Ze
spokojnej Japonii, w której nikt nigdy nie trąbił, przylecieliśmy
do miasta w którym praktycznie słychac głównie klaksony. Na ulicy
może znokautować Cię wszystko:od samochodu,poprzez innych
przechodniów na bezdomnych psach kończąc. Światła to nawet nie
sugestia - to poprostu ozodoba. W Manili każdy chodzi i jeździ jak
chce. Istna walka o przetrwanie. Z trybu 'spokojny' trzeba było
przełączyć się na tryb 'taran'. Litości (patrz uprzejmości) nie
wolno okazywać. Kierowani sentencją (z którą nie do końca się
zgadzam): co Cię nie zabije to Cię wzmocni, postanowiliśmy
odwiedzić Intramuros - stary hiszpański fort.
Nasz środek transportu. |
A zapowiadalo sie tak dobrze... |
Pierwsza
atrakcja - podróż jeepney. Czyli wskakuj w biegu, siadaj i pilnuj
żebyś nie wypadł.Potem przesiadka do szybkiej kolejki naziemnej -
lekki ścisk, dużo zaciekawionych spojrzeń. 40 minut i byliśmy na
miejscu. Zwiedzanie zaczeło sie dość pozytywnie,początkowo na
piechotę, następnie w tzw. pedicab -czyli małej taksówce
napedzanej siłą nóg.(nie naszych) To był największy błąd. I
kolejna lekcja - nie można być za bardzo ufnym ani miłym, chyba że
w bardzo szybkim tempie chce sie pozbyć kasy. W skrócie: umówilismy
się na 300 pesos a nagle wyszło 600. Bo się jazda przedłużyła,
bo było nas dwoje, bo jego rodzina jest biedna bla bla bla. To są
momenty których nie lubię, ale groźne spojrzenie i kilka ostrych
przekleństw po polsku załatwiło sprawę.(co prawda ich nie
zrozumiał, ale sam dzwięk jest dość ostry i twardy i robi
wrazenie:)
Deszczowa piosenka. |
Szybka
decyzja - wracamy. Mieliśmy już dosyć ciagłego zaczepiania i
nachalnego nagabywania. Co innego poznać loklną kulture a co innego
jak ta 'kultura' próbuje Cię wydudkać na wszystkie możliwe
sposoby. Plan powrotu był prosty - gorzej z wykonaniem. W tak zwanym
międzyczasie zaczęlo padać. A właściwie to lać. A najwlaściwiej
to zaczął się potop. W ciągu 20 minut miasto zamieniło się w
Wenecję. Wyzwanie pierwsze: chodzenie po ulicach w wodzie do kolan,
gdzie nadal kaźdy próbuje Cię rozjechać. Dotarliśmy do kolejki -
ale już wyjście ze stacji nie bylo takie proste. Hektolitry wody,
dziesiątki parasolek i setki ludzi próbujących przedostać się
gdzieś, lecz nie wiadomo gdzie. Nie wiedzieć jak, wylądowalismy na
środku ulicy, gdzie pan ze straży miejskiej/drogowej probował nam
pomóc złapać jeepney. Bezskutecznie,lawirowanie miedzy pędzacymi
samochodami nie przyniosło skutku. Zrezygnowani, zgodziliśmy się
wziąć taksówkę (na szczescie udało nam się utargować cenę do
przyzwoitej) i po mozolnych manerwach kierowcy udało nam się
dotrzeć do hotelu. Podróż tam 40 minut. Z powrotem: 3 godziny.

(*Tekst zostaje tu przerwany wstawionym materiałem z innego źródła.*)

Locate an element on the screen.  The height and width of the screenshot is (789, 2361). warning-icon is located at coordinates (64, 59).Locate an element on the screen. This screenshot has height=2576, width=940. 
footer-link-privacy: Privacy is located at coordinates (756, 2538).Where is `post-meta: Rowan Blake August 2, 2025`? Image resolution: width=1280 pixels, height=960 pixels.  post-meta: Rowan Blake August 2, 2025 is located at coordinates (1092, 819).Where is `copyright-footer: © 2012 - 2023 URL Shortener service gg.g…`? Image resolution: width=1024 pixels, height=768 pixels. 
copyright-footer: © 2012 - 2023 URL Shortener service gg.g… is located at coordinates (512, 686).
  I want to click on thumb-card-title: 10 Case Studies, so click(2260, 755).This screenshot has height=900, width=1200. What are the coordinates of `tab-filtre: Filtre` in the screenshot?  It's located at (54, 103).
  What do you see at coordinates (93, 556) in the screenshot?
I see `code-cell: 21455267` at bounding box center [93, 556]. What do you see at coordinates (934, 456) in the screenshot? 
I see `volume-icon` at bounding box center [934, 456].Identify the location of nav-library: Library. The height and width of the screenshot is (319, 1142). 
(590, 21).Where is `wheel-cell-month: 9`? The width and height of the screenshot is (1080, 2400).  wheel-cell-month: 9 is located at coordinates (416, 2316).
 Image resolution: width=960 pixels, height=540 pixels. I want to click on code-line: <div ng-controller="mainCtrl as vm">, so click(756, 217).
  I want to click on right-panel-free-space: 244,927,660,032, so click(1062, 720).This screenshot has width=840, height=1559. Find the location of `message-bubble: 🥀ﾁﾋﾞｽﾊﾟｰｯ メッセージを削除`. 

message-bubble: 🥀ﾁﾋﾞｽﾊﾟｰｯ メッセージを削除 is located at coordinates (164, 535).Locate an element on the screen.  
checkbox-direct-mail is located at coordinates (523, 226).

Zawsze mozna sie dobrze bawic. |
Jedyne
czego chcieliśmy to wydostać sie z tego miasta. Ciągle lało -
więc znowu wzieliśmy taxi. W połowie drogi, kierowca stwierdził
ze korek jest za duży i że nie opłaca mu sie nas wieść. Wysadził
nas na stacji benzynowej i odjechał. Z bagażami i wodą po kolana,
zastanawialiśmy się co dalej. Na szczęscie trzeźwośc umysłu
Męża, pozowliła nam wpaśc na pomysł wzięcia długodystansowego
autobusu, który i tak jechal w tamtą stronę, a który miał
przynajmniej na tyle wysokie zawieszenie że nie zamieniał się w
łódź podwodną jak reszta samochodów. Ostatni etap-dotarcie do
stacji autobusowej, władowanie sie do autokaru i wyruszenie do
Puerto Galera. Ufff.
Bezpieczenstwo przedewzsystkim. |
ps. Wszędzie strażnicy z bronią. Skelp, bank, restauracja, metro. Wielkie dubeltówki przy boku i bacznie obserwujace spojrzenia.